■ EXERCISE DETAILS
Produce a verbatim copy of the entries listed below.
*** RAW DATA ***
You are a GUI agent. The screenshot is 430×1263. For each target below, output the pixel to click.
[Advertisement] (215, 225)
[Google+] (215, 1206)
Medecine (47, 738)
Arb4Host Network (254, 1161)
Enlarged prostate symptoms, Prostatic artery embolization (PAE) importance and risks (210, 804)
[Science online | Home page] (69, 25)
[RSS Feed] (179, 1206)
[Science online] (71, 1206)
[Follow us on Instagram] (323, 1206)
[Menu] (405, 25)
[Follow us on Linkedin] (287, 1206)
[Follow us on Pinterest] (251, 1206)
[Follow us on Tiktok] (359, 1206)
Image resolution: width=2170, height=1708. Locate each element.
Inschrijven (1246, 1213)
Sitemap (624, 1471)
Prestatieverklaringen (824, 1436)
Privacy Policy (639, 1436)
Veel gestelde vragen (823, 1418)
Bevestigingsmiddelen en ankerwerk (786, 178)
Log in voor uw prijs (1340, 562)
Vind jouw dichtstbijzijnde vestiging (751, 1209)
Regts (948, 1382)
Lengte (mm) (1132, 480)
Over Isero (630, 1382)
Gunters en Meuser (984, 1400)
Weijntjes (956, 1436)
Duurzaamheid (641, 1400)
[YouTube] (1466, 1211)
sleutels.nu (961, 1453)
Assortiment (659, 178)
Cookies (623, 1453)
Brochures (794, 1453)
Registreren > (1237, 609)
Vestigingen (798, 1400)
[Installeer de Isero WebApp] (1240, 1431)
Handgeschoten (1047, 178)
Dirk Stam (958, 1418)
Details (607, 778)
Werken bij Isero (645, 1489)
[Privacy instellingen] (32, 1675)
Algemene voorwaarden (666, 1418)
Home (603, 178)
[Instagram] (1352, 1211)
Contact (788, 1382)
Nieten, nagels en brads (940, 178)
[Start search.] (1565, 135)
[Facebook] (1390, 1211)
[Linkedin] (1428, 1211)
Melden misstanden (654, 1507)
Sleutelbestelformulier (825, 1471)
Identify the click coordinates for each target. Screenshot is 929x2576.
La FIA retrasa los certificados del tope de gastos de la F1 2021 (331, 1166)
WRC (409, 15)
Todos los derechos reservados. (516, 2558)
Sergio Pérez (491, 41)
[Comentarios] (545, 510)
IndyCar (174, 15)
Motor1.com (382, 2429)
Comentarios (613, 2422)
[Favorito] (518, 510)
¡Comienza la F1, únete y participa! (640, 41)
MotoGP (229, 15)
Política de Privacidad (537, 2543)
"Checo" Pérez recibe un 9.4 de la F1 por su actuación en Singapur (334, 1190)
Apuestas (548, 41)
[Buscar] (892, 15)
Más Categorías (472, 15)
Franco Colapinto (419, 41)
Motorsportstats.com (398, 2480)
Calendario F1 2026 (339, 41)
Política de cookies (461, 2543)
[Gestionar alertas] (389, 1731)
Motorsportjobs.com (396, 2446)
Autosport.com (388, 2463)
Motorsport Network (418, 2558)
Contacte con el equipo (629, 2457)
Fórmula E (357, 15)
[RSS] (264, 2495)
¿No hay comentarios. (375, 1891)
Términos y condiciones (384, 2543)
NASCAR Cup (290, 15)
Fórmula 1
*** End of RAW DATA ***
■ SOLUTION FOR THIS TASK
You are a GUI agent. The screenshot is 430×1263. For each target below, output the pixel to click.
[Advertisement] (215, 225)
[Google+] (215, 1206)
Medecine (47, 738)
Arb4Host Network (254, 1161)
Enlarged prostate symptoms, Prostatic artery embolization (PAE) importance and risks (210, 804)
[Science online | Home page] (69, 25)
[RSS Feed] (179, 1206)
[Science online] (71, 1206)
[Follow us on Instagram] (323, 1206)
[Menu] (405, 25)
[Follow us on Linkedin] (287, 1206)
[Follow us on Pinterest] (251, 1206)
[Follow us on Tiktok] (359, 1206)
Image resolution: width=2170, height=1708. Locate each element.
Inschrijven (1246, 1213)
Sitemap (624, 1471)
Prestatieverklaringen (824, 1436)
Privacy Policy (639, 1436)
Veel gestelde vragen (823, 1418)
Bevestigingsmiddelen en ankerwerk (786, 178)
Log in voor uw prijs (1340, 562)
Vind jouw dichtstbijzijnde vestiging (751, 1209)
Regts (948, 1382)
Lengte (mm) (1132, 480)
Over Isero (630, 1382)
Gunters en Meuser (984, 1400)
Weijntjes (956, 1436)
Duurzaamheid (641, 1400)
[YouTube] (1466, 1211)
sleutels.nu (961, 1453)
Assortiment (659, 178)
Cookies (623, 1453)
Brochures (794, 1453)
Registreren > (1237, 609)
Vestigingen (798, 1400)
[Installeer de Isero WebApp] (1240, 1431)
Handgeschoten (1047, 178)
Dirk Stam (958, 1418)
Details (607, 778)
Werken bij Isero (645, 1489)
[Privacy instellingen] (32, 1675)
Algemene voorwaarden (666, 1418)
Home (603, 178)
[Instagram] (1352, 1211)
Contact (788, 1382)
Nieten, nagels en brads (940, 178)
[Start search.] (1565, 135)
[Facebook] (1390, 1211)
[Linkedin] (1428, 1211)
Melden misstanden (654, 1507)
Sleutelbestelformulier (825, 1471)
Identify the click coordinates for each target. Screenshot is 929x2576.
La FIA retrasa los certificados del tope de gastos de la F1 2021 (331, 1166)
WRC (409, 15)
Todos los derechos reservados. (516, 2558)
Sergio Pérez (491, 41)
[Comentarios] (545, 510)
IndyCar (174, 15)
Motor1.com (382, 2429)
Comentarios (613, 2422)
[Favorito] (518, 510)
¡Comienza la F1, únete y participa! (640, 41)
MotoGP (229, 15)
Política de Privacidad (537, 2543)
"Checo" Pérez recibe un 9.4 de la F1 por su actuación en Singapur (334, 1190)
Apuestas (548, 41)
[Buscar] (892, 15)
Más Categorías (472, 15)
Franco Colapinto (419, 41)
Motorsportstats.com (398, 2480)
Calendario F1 2026 (339, 41)
Política de cookies (461, 2543)
[Gestionar alertas] (389, 1731)
Motorsportjobs.com (396, 2446)
Autosport.com (388, 2463)
Motorsport Network (418, 2558)
Contacte con el equipo (629, 2457)
Fórmula E (357, 15)
[RSS] (264, 2495)
¿No hay comentarios. (375, 1891)
Términos y condiciones (384, 2543)
NASCAR Cup (290, 15)
Fórmula 1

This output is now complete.